I have some data that looks like this:
dat <- c("Sales","Jim","Halpert","","",
"Reception","Pam","Beasley","","",
"Not.Manager","Dwight","Schrute","Bears","Beets","BattlestarGalactica","","",
"Manager","Michael","Scott","","")
Each "chunk" of data is consecutive with some blanks in between. I want to transform the data into a list of lists that looks like this:
iwant <- c(
c("Sales","Jim","Halpert"),
c("Reception","Pam","Beasley"),
c("Not.Manager","Dwight","Schrute","Bears","Beets","BattlestarGalactica"),
c("Manager","Michael","Scott")
)
Suggestions? I am using rvest and stringi. I do not want to add more packages.
You can use rle
, split
with lapply
:
lapply(split(dat, with(rle(dat != ''),
rep(cumsum(values), lengths))), function(x) x[x!= ''])
#$`1`
#[1] "Sales" "Jim" "Halpert"
#$`2`
#[1] "Reception" "Pam" "Beasley"
#$`3`
#[1] "Not.Manager" "Dwight" "Schrute" "Bears" "Beets"
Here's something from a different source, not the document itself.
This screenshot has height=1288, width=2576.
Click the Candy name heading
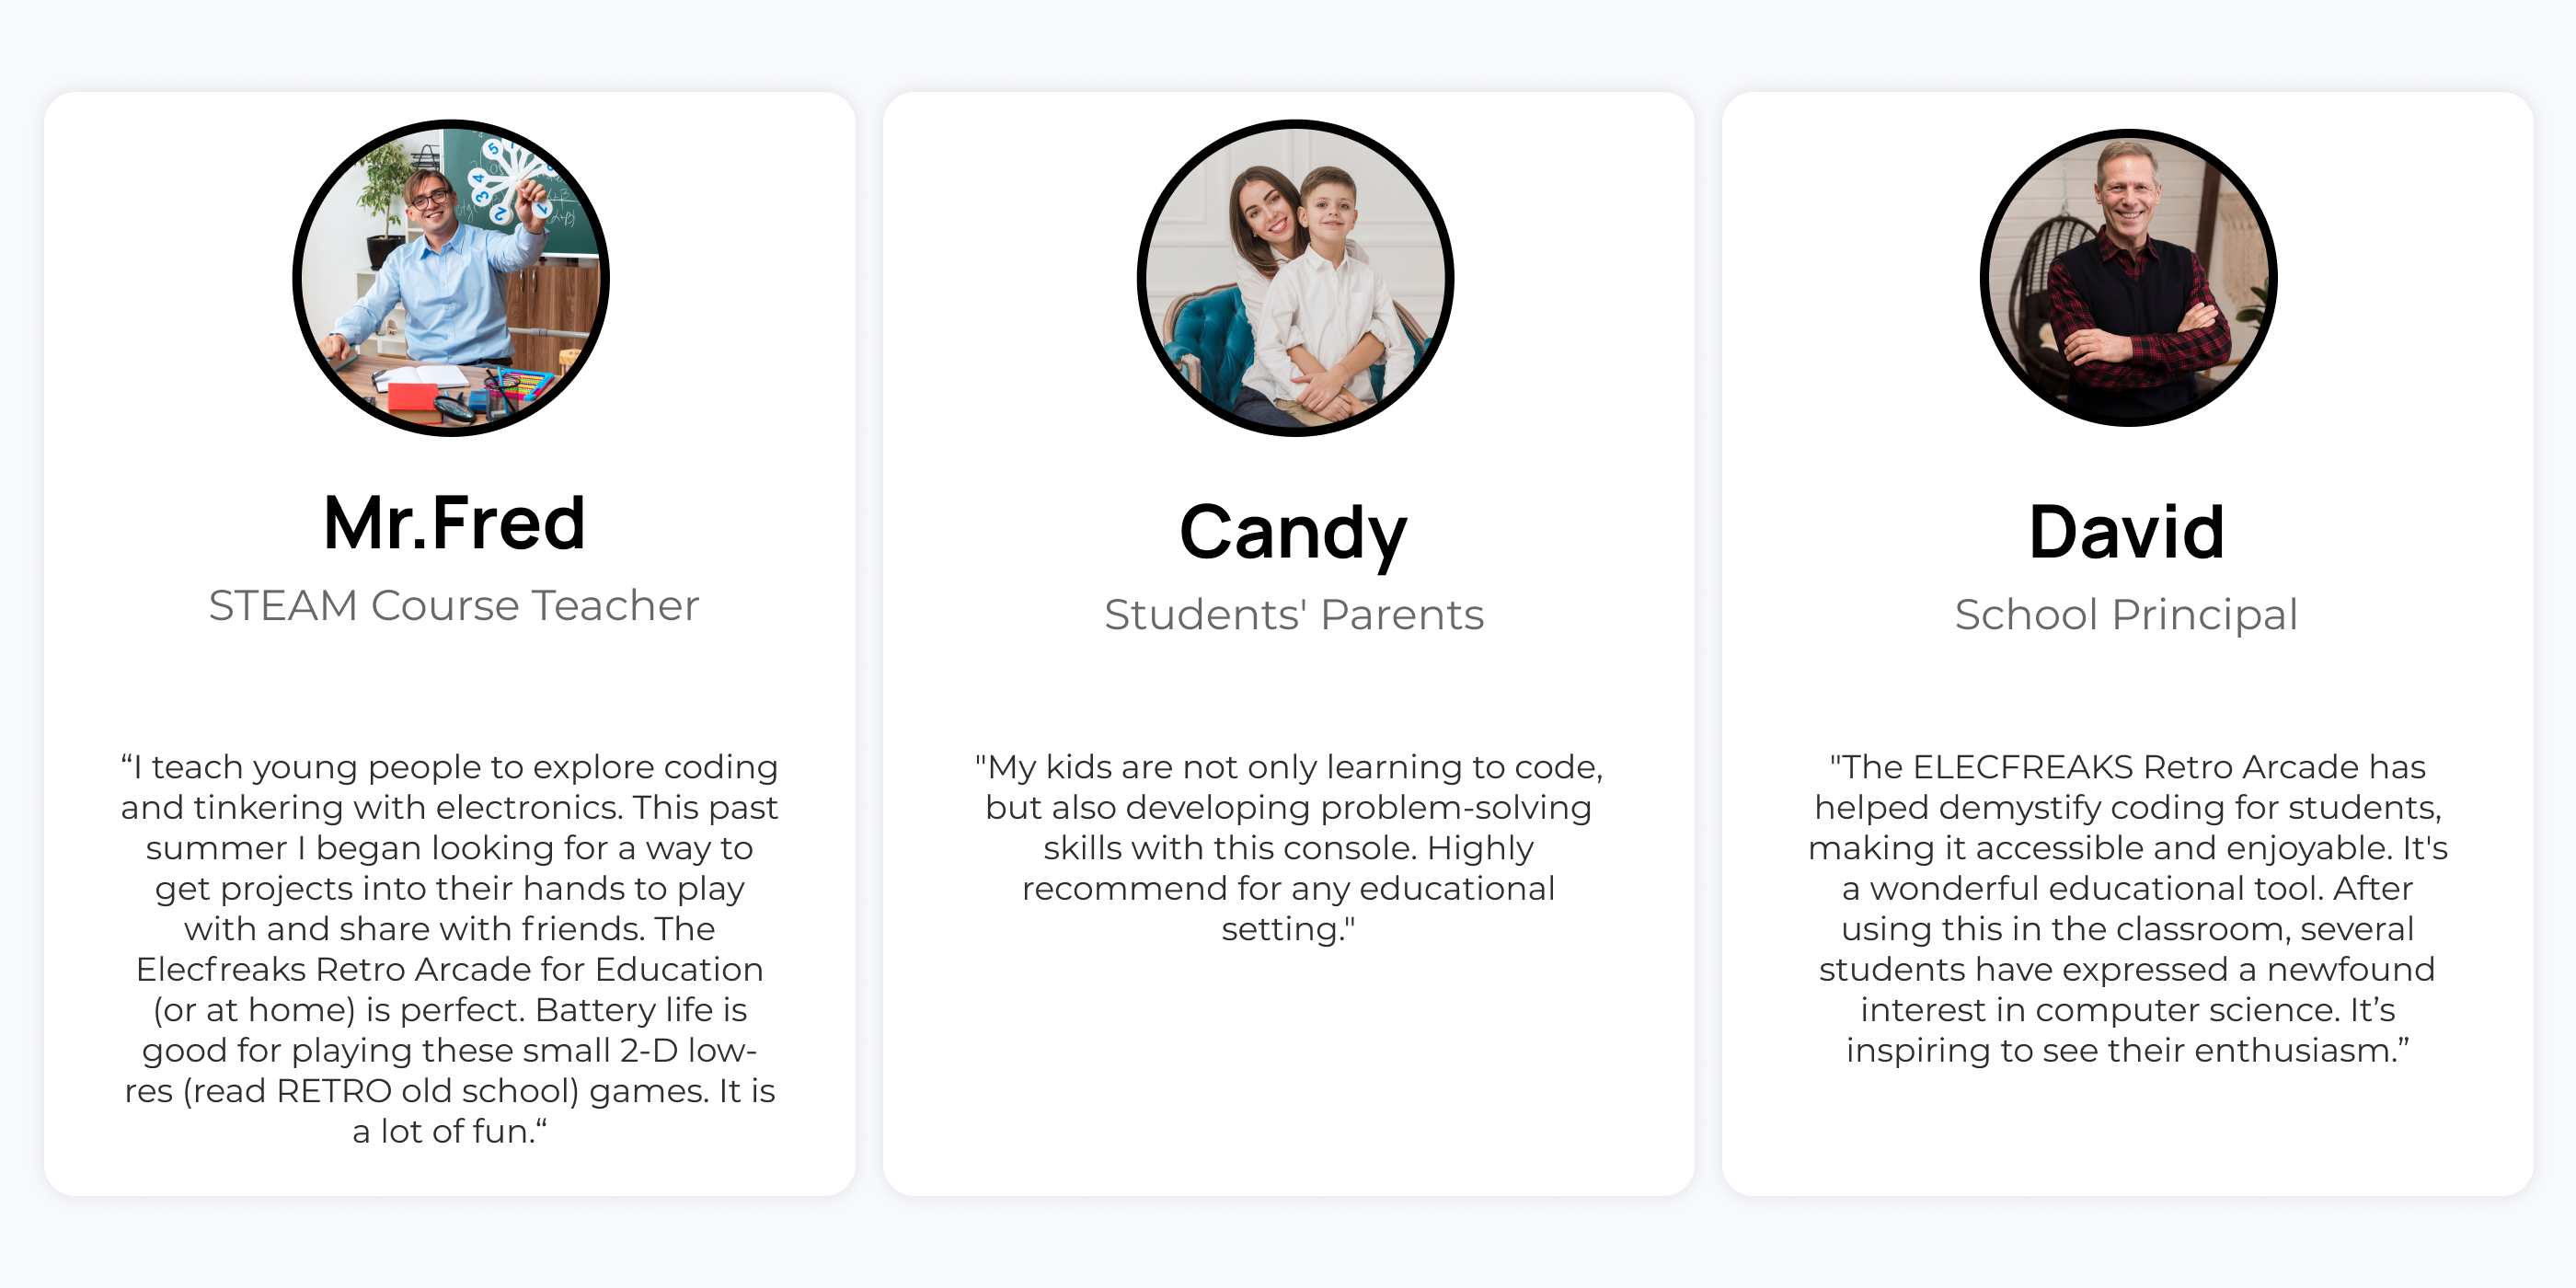(1293, 531)
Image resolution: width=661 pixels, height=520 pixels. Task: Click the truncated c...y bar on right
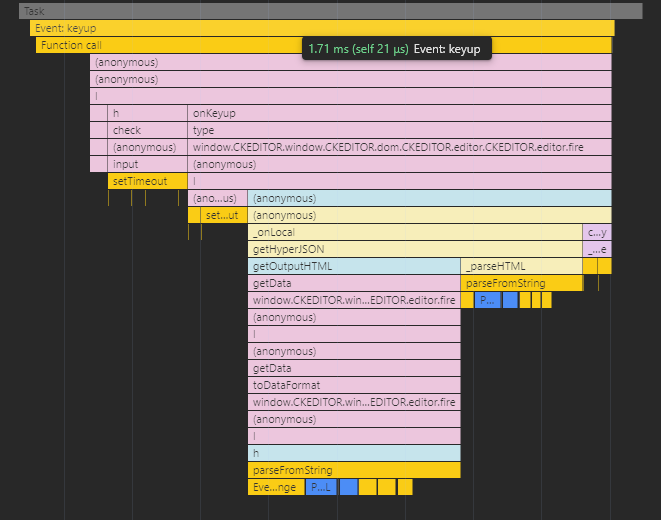point(597,232)
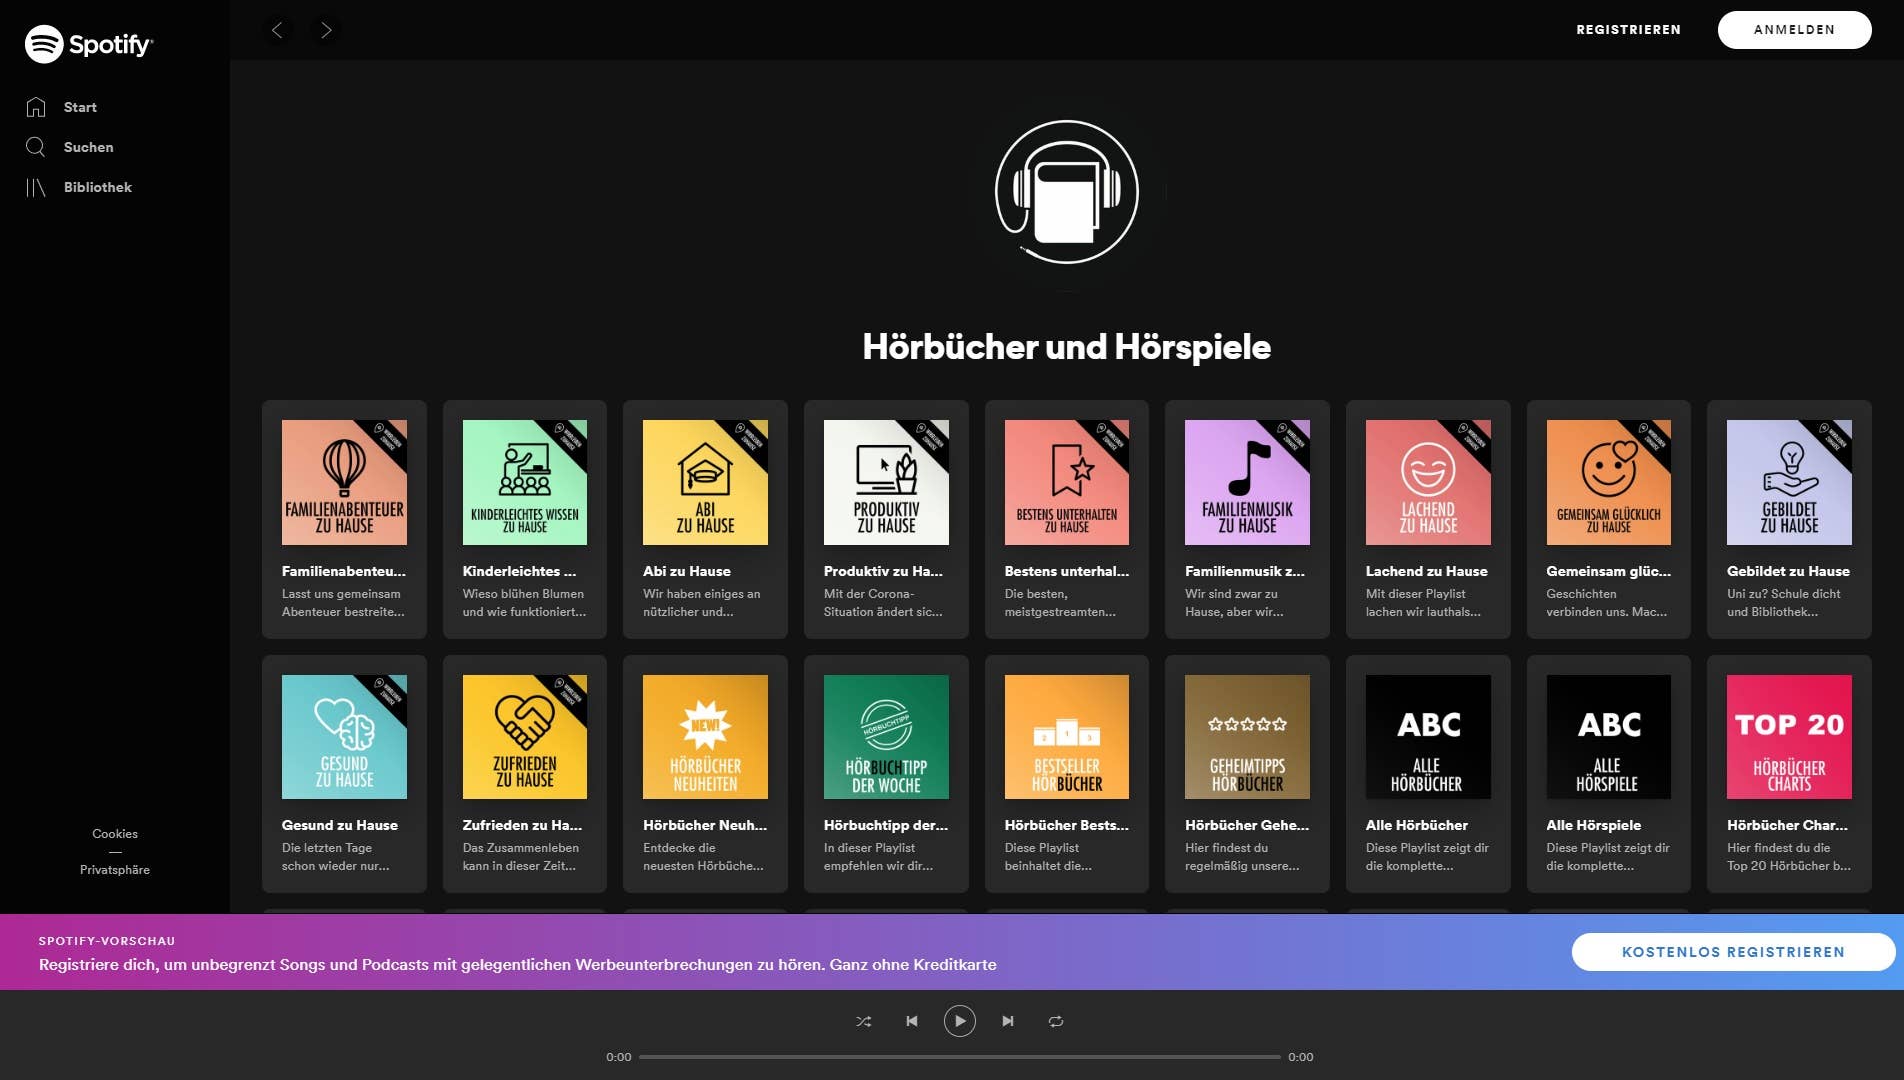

#[6] "BattlestarGalactica"
#$`4`
#[1] "Manager" "Michael" "Scott"
rle
part creates group to split
on :
with(rle(dat != ''), rep(cumsum(values), lengths))
#[1] 1 1 1 1 1 2 2 2 2 2 3 3 3 3 3 3 3 3 4 4 4 4 4
After split
we use lapply
to remove any empty elements from each list.